Come accennato in precedenza, entrambe le aziende hanno visto i loro panni sporchi esposti e stanno affrontando accuse separate. All’inizio di quest’anno, decine di piccoli imprenditori hanno presentato denunce contro Temusostenendo che i loro progetti erano apparsi sulla piattaforma senza consenso. Anche Shein ha dovuto affrontare accuse simili, con tre designer indipendenti che hanno fatto causa alla società l’anno scorso per aver venduto “copie esatte” del loro lavoro.

Gli affari vanno ancora a gonfie vele

Nonostante le loro pratiche commerciali poco lusinghiere, Shein e Temu hanno preso d’assalto il settore della vendita al dettaglio con i loro prodotti a prezzi ultra-bassi e la capacità di rispondere alle tendenze molto più rapidamente dei loro concorrenti tradizionali. Tuttavia, questo livello di crescita è arrivato con la sua giusta dose di critiche.

Entrambe le aziende sono tra quelle in più rapida crescita nel paese, inviando quasi un milione di pacchi al giorno ai consumatori americani e spesso in cima alle classifiche dell’Apple App Store. Per quanto riguarda il loro modello di businessche in genere prevede la spedizione di pacchi direttamente dai magazzini cinesi, consente ai consumatori americani di acquistare fast fashion, elettronica e altri prodotti a prezzi incredibilmente bassi. Tuttavia, questo modello ha anche sollevato preoccupazioni sulle pratiche di lavoro e sui collegamenti con il governo cinese.

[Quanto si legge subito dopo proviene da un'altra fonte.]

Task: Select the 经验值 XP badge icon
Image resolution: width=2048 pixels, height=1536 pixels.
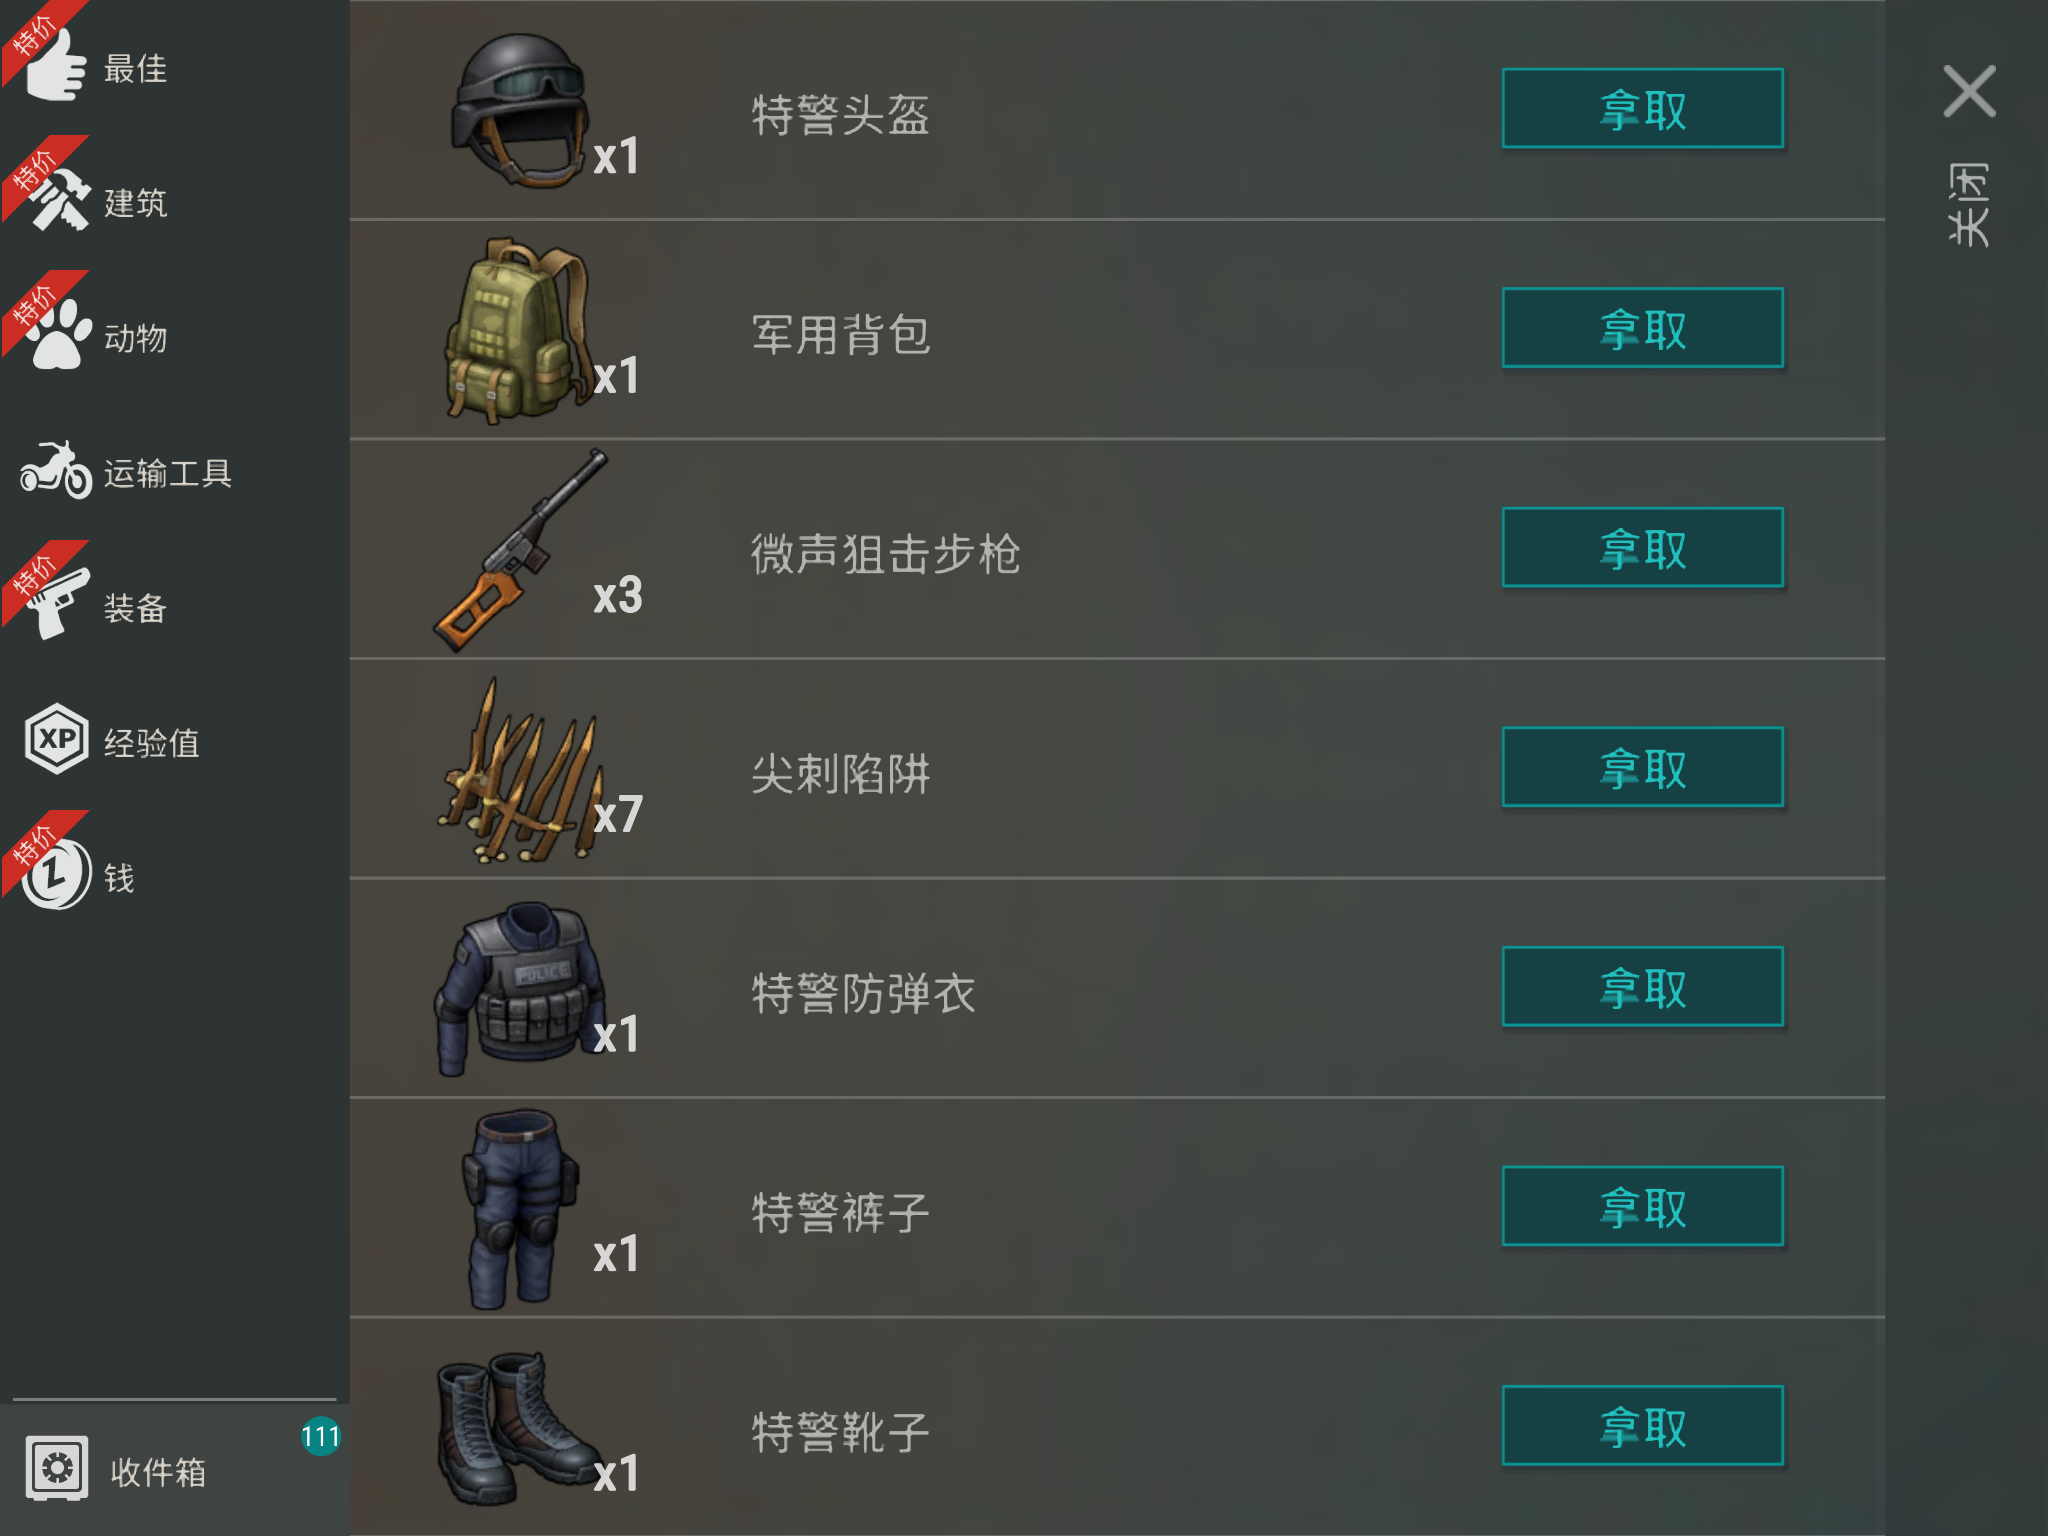Action: point(56,739)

Foto di DMCGN tramite Wiki Commons

Cosa ci riserva il futuro?

Mentre la battaglia legale continua, è chiaro che la posta in gioco è alta per entrambe le aziende. Con miliardi di dollari di fatturato e una quota crescente del mercato statunitense in gioco, né Shein né Temu sono propensi a cedere senza combattere.

Per ora, i consumatori americani continuano ad affluire su queste piattaforme, attratti dal fascino dei prezzi stracciati in un periodo di incertezza economica e da una varietà infinita di prodotti. Abbiamo già assistito al giro di vite del governo su altre aziende cinesi come TikTok, Resta quindi da vedere come questa disputa di alto profilo avrà un impatto sul futuro della moda ultra-veloce negli Stati Uniti.